#### Exercise:
The material must be copied out exactly, line for line.
### Data to process ###
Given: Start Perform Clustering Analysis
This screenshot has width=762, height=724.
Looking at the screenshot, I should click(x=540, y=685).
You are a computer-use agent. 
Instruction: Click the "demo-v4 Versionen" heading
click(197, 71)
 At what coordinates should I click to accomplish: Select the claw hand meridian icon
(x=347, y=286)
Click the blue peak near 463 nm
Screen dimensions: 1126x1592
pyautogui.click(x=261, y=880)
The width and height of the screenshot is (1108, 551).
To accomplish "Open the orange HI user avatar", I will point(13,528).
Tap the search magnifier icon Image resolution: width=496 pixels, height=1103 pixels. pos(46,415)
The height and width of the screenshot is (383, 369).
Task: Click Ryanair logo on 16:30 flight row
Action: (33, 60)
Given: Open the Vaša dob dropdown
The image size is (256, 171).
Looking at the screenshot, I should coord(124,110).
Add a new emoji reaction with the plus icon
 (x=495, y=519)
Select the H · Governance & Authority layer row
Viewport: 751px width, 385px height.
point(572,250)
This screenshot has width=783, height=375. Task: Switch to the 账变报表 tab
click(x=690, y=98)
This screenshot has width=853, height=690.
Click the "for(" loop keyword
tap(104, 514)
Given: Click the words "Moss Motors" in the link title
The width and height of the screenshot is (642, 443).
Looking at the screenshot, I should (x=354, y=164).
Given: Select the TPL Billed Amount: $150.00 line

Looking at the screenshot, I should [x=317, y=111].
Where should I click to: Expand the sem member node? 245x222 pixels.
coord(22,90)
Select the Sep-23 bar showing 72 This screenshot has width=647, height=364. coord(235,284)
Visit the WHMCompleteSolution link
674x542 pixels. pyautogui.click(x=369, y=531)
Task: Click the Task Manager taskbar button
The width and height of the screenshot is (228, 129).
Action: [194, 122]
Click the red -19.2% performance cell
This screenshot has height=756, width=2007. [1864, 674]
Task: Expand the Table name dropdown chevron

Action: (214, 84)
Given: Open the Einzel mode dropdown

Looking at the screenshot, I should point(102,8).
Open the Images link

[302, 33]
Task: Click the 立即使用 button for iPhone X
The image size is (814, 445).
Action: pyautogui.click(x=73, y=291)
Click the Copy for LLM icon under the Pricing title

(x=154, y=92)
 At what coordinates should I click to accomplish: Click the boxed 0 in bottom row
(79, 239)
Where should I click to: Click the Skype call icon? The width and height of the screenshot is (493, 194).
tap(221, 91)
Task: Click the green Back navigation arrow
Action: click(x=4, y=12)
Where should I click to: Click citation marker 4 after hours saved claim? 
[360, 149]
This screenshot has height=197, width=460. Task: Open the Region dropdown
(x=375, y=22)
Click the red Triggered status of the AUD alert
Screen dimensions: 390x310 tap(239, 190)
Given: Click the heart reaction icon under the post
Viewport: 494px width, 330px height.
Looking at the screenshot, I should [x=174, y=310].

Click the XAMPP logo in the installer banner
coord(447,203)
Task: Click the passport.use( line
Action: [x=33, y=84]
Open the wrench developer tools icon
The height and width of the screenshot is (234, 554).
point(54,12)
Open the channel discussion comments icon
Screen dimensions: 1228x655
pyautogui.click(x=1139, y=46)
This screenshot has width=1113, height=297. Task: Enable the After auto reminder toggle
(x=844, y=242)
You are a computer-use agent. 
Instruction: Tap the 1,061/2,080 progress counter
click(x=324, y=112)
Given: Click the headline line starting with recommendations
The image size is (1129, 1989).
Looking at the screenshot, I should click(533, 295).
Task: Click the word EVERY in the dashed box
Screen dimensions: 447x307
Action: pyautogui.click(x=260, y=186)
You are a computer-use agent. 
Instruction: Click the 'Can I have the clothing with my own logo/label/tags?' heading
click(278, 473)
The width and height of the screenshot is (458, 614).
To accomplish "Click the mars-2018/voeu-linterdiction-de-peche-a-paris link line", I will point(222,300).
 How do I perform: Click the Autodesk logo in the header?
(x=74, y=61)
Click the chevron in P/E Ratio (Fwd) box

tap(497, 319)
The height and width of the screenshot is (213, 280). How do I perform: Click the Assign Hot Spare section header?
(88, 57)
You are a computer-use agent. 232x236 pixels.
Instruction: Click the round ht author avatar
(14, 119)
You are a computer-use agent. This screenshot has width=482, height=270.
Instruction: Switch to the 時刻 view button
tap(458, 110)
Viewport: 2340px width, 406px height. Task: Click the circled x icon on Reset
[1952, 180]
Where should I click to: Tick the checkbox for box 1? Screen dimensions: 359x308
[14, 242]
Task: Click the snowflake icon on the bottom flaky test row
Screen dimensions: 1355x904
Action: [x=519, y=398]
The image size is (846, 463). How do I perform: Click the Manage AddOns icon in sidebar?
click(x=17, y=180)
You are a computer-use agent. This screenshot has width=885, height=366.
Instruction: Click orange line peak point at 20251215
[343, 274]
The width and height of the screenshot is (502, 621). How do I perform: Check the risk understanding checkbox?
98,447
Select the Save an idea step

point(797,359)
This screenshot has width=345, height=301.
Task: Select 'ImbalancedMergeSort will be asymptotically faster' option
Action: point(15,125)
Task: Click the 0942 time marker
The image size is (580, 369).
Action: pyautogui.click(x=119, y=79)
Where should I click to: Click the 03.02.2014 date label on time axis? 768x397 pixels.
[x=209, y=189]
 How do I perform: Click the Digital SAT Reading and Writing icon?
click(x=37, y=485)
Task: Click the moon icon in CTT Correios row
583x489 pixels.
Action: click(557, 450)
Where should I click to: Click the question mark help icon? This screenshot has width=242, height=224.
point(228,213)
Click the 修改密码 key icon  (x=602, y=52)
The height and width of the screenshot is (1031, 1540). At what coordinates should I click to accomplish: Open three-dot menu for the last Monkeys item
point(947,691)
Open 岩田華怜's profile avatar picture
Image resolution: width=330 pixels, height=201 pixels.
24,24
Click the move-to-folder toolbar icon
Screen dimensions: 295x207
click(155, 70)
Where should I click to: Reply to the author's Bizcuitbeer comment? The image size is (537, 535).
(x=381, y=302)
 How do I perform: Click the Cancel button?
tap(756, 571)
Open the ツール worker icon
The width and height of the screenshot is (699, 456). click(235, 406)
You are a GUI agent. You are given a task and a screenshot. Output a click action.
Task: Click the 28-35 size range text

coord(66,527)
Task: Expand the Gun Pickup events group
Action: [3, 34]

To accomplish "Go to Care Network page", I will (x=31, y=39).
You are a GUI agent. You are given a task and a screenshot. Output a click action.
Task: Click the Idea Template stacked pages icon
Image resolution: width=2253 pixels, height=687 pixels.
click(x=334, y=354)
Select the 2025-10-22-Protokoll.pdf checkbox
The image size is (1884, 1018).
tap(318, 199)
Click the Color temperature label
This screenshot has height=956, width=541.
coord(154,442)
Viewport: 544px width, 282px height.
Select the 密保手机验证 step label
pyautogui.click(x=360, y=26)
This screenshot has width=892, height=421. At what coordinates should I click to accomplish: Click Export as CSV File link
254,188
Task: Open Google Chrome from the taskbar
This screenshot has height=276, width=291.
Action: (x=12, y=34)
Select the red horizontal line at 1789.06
###
#### Task answer:
Given: Start Perform Clustering Analysis
This screenshot has width=762, height=724.
Looking at the screenshot, I should click(x=540, y=685).
You are a computer-use agent. 
Instruction: Click the "demo-v4 Versionen" heading
click(197, 71)
 At what coordinates should I click to accomplish: Select the claw hand meridian icon
(x=347, y=286)
Click the blue peak near 463 nm
Screen dimensions: 1126x1592
pyautogui.click(x=261, y=880)
The width and height of the screenshot is (1108, 551).
To accomplish "Open the orange HI user avatar", I will point(13,528).
Tap the search magnifier icon Image resolution: width=496 pixels, height=1103 pixels. pos(46,415)
The height and width of the screenshot is (383, 369).
Task: Click Ryanair logo on 16:30 flight row
Action: (33, 60)
Given: Open the Vaša dob dropdown
The image size is (256, 171).
Looking at the screenshot, I should coord(124,110).
Add a new emoji reaction with the plus icon
 (x=495, y=519)
Select the H · Governance & Authority layer row
Viewport: 751px width, 385px height.
point(572,250)
This screenshot has width=783, height=375. Task: Switch to the 账变报表 tab
click(x=690, y=98)
This screenshot has width=853, height=690.
Click the "for(" loop keyword
tap(104, 514)
Given: Click the words "Moss Motors" in the link title
The width and height of the screenshot is (642, 443).
Looking at the screenshot, I should (x=354, y=164).
Given: Select the TPL Billed Amount: $150.00 line

Looking at the screenshot, I should [x=317, y=111].
Where should I click to: Expand the sem member node? 245x222 pixels.
coord(22,90)
Select the Sep-23 bar showing 72 This screenshot has width=647, height=364. coord(235,284)
Visit the WHMCompleteSolution link
674x542 pixels. pyautogui.click(x=369, y=531)
Task: Click the Task Manager taskbar button
The width and height of the screenshot is (228, 129).
Action: [194, 122]
Click the red -19.2% performance cell
This screenshot has height=756, width=2007. [1864, 674]
Task: Expand the Table name dropdown chevron

Action: (214, 84)
Given: Open the Einzel mode dropdown

Looking at the screenshot, I should point(102,8).
Open the Images link

[302, 33]
Task: Click the 立即使用 button for iPhone X
The image size is (814, 445).
Action: pyautogui.click(x=73, y=291)
Click the Copy for LLM icon under the Pricing title

(x=154, y=92)
 At what coordinates should I click to accomplish: Click the boxed 0 in bottom row
(79, 239)
Where should I click to: Click the Skype call icon? The width and height of the screenshot is (493, 194).
tap(221, 91)
Task: Click the green Back navigation arrow
Action: click(x=4, y=12)
Where should I click to: Click citation marker 4 after hours saved claim? 
[360, 149]
This screenshot has height=197, width=460. Task: Open the Region dropdown
(x=375, y=22)
Click the red Triggered status of the AUD alert
Screen dimensions: 390x310 tap(239, 190)
Given: Click the heart reaction icon under the post
Viewport: 494px width, 330px height.
Looking at the screenshot, I should [x=174, y=310].

Click the XAMPP logo in the installer banner
coord(447,203)
Task: Click the passport.use( line
Action: [x=33, y=84]
Open the wrench developer tools icon
The height and width of the screenshot is (234, 554).
point(54,12)
Open the channel discussion comments icon
Screen dimensions: 1228x655
pyautogui.click(x=1139, y=46)
This screenshot has width=1113, height=297. Task: Enable the After auto reminder toggle
(x=844, y=242)
You are a computer-use agent. 
Instruction: Tap the 1,061/2,080 progress counter
click(x=324, y=112)
Given: Click the headline line starting with recommendations
The image size is (1129, 1989).
Looking at the screenshot, I should click(533, 295).
Task: Click the word EVERY in the dashed box
Screen dimensions: 447x307
Action: pyautogui.click(x=260, y=186)
You are a computer-use agent. 
Instruction: Click the 'Can I have the clothing with my own logo/label/tags?' heading
click(278, 473)
The width and height of the screenshot is (458, 614).
To accomplish "Click the mars-2018/voeu-linterdiction-de-peche-a-paris link line", I will point(222,300).
 How do I perform: Click the Autodesk logo in the header?
(x=74, y=61)
Click the chevron in P/E Ratio (Fwd) box

tap(497, 319)
The height and width of the screenshot is (213, 280). How do I perform: Click the Assign Hot Spare section header?
(88, 57)
You are a computer-use agent. 232x236 pixels.
Instruction: Click the round ht author avatar
(14, 119)
You are a computer-use agent. This screenshot has width=482, height=270.
Instruction: Switch to the 時刻 view button
tap(458, 110)
Viewport: 2340px width, 406px height. Task: Click the circled x icon on Reset
[1952, 180]
Where should I click to: Tick the checkbox for box 1? Screen dimensions: 359x308
[14, 242]
Task: Click the snowflake icon on the bottom flaky test row
Screen dimensions: 1355x904
Action: [x=519, y=398]
The image size is (846, 463). How do I perform: Click the Manage AddOns icon in sidebar?
click(x=17, y=180)
You are a computer-use agent. This screenshot has width=885, height=366.
Instruction: Click orange line peak point at 20251215
[343, 274]
The width and height of the screenshot is (502, 621). How do I perform: Check the risk understanding checkbox?
98,447
Select the Save an idea step

point(797,359)
This screenshot has width=345, height=301.
Task: Select 'ImbalancedMergeSort will be asymptotically faster' option
Action: point(15,125)
Task: Click the 0942 time marker
The image size is (580, 369).
Action: pyautogui.click(x=119, y=79)
Where should I click to: Click the 03.02.2014 date label on time axis? 768x397 pixels.
[x=209, y=189]
 How do I perform: Click the Digital SAT Reading and Writing icon?
click(x=37, y=485)
Task: Click the moon icon in CTT Correios row
583x489 pixels.
Action: click(557, 450)
Where should I click to: Click the question mark help icon? This screenshot has width=242, height=224.
point(228,213)
Click the 修改密码 key icon  (x=602, y=52)
The height and width of the screenshot is (1031, 1540). At what coordinates should I click to accomplish: Open three-dot menu for the last Monkeys item
point(947,691)
Open 岩田華怜's profile avatar picture
Image resolution: width=330 pixels, height=201 pixels.
24,24
Click the move-to-folder toolbar icon
Screen dimensions: 295x207
click(155, 70)
Where should I click to: Reply to the author's Bizcuitbeer comment? The image size is (537, 535).
(x=381, y=302)
 How do I perform: Click the Cancel button?
tap(756, 571)
Open the ツール worker icon
The width and height of the screenshot is (699, 456). click(235, 406)
You are a GUI agent. You are given a task and a screenshot. Output a click action.
Task: Click the 28-35 size range text

coord(66,527)
Task: Expand the Gun Pickup events group
Action: [3, 34]

To accomplish "Go to Care Network page", I will (x=31, y=39).
You are a GUI agent. You are given a task and a screenshot. Output a click action.
Task: Click the Idea Template stacked pages icon
Image resolution: width=2253 pixels, height=687 pixels.
click(x=334, y=354)
Select the 2025-10-22-Protokoll.pdf checkbox
The image size is (1884, 1018).
tap(318, 199)
Click the Color temperature label
This screenshot has height=956, width=541.
coord(154,442)
Viewport: 544px width, 282px height.
Select the 密保手机验证 step label
pyautogui.click(x=360, y=26)
This screenshot has width=892, height=421. At what coordinates should I click to accomplish: Click Export as CSV File link
254,188
Task: Open Google Chrome from the taskbar
This screenshot has height=276, width=291.
Action: (x=12, y=34)
Select the red horizontal line at 1789.06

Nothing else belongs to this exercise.